─── Material supplied

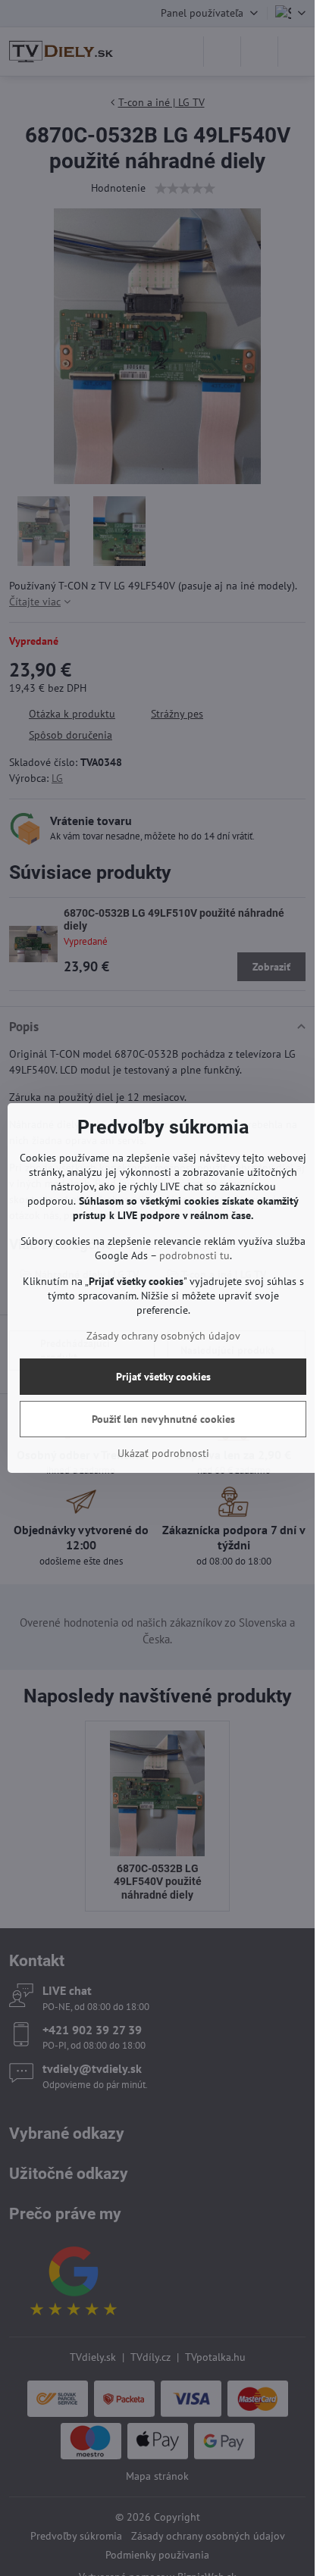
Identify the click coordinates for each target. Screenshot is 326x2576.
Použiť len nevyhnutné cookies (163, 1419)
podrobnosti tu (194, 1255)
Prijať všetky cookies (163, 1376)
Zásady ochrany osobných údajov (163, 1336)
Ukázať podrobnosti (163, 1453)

──────

Work request: Every record gets retyped exactly; no picture goes into the copy.

Finished exercise:
Identify the click coordinates for each target. Screenshot is 326x2576.
Použiť len nevyhnutné cookies (163, 1419)
podrobnosti tu (194, 1255)
Prijať všetky cookies (163, 1376)
Zásady ochrany osobných údajov (163, 1336)
Ukázať podrobnosti (163, 1453)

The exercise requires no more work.